On Friday, September 23 at 11 a.m. (Canadian time), they will all (or almost) be on screen at the Documentary Film Festival in Lunenburg, a town in Nova Scotia, Canada, during a screening of “We Can Be Heroes,” a film directed by Florent Lacazzi, director of Bordeaux who filmed …
On Friday, September 23 at 11 a.m. (Canadian time), they will all (or almost) be on screen at the Documentary Film Festival in Lunenburg, a town in Nova Scotia, Canada, during a screening of “We Can Be Heroes,” a film directed by Bordeaux filmmaker Florent Lacazzi, who filmed this entire adventure at the Parc des expositions de La Teste-de-Buch in the spring of 2020.
This will be the first public and official showing of this 93-minute film.

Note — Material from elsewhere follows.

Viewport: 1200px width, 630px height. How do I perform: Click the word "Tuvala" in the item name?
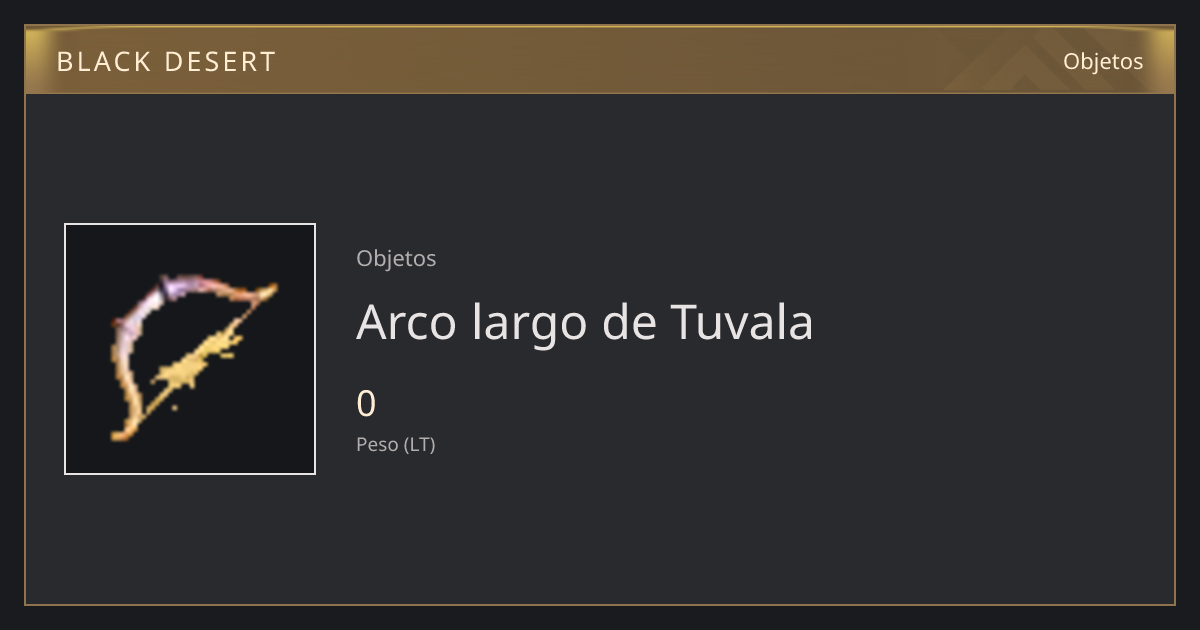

Others saw it. For example, the Cannes Film Festival Selection Committee. But it was not kept. “That’s normal, agrees Florent Lacazzi, it’s the biggest festival in the world, the competition is huge and if it’s a movie, it’s still a documentary, which is less in line with Cannes.”

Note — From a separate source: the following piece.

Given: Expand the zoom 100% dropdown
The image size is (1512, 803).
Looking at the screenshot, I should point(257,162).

“You have fifteen seconds.”
For Florent Lacazzi, the story begins with an insurance group: “Axa wanted to give money to companies that made masks or gels and they asked me to make a short film about it. Florent Lacazzi is a director and also runs a production company, Daisy Day Films.
Confined to the Paris area, he came across a mask factory set up in two days by a Teich businessman, Libéro Mazzone, at the Parc des expos in La Teste-de-Buch. He has never made a mask in his life, it is not even in textiles, but it is very bad. “When I called him for the image rights, he said, ‘Hey, you have fifteen seconds.'” He replied OK and hung up. »
“I told myself I was going to go to the sink and tell this story. I felt something strong there.”
The second call is longer. “Libero told me the story and it sparked a desire in me. I hadn’t gone out in ten years and spent my life trying to edit documentaries for other people. It was containment. We all asked a lot of questions: What does it mean to me? And there, I said to myself I was going to the sink and tell this story.” I felt something strong there.”
Daisy Day Films produces “human” films (“In the heart of the woods” about prostitutes in 2021, “On the Edge of the World” about homeless people in 2014, etc.). All mankind flooded under the roof of the Parc des expos.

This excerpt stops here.